*Activity*. Every record must appear in the answer exactly as it stands.

*Supplied data*.
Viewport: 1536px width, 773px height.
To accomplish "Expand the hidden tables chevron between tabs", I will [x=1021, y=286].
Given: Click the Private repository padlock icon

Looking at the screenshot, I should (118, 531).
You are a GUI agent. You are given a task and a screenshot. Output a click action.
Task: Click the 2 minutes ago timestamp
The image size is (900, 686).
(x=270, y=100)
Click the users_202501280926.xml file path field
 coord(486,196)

*Solution for this exercise*.
Viewport: 1536px width, 773px height.
To accomplish "Expand the hidden tables chevron between tabs", I will [x=1021, y=286].
Given: Click the Private repository padlock icon

Looking at the screenshot, I should (118, 531).
You are a GUI agent. You are given a task and a screenshot. Output a click action.
Task: Click the 2 minutes ago timestamp
The image size is (900, 686).
(x=270, y=100)
Click the users_202501280926.xml file path field
 coord(486,196)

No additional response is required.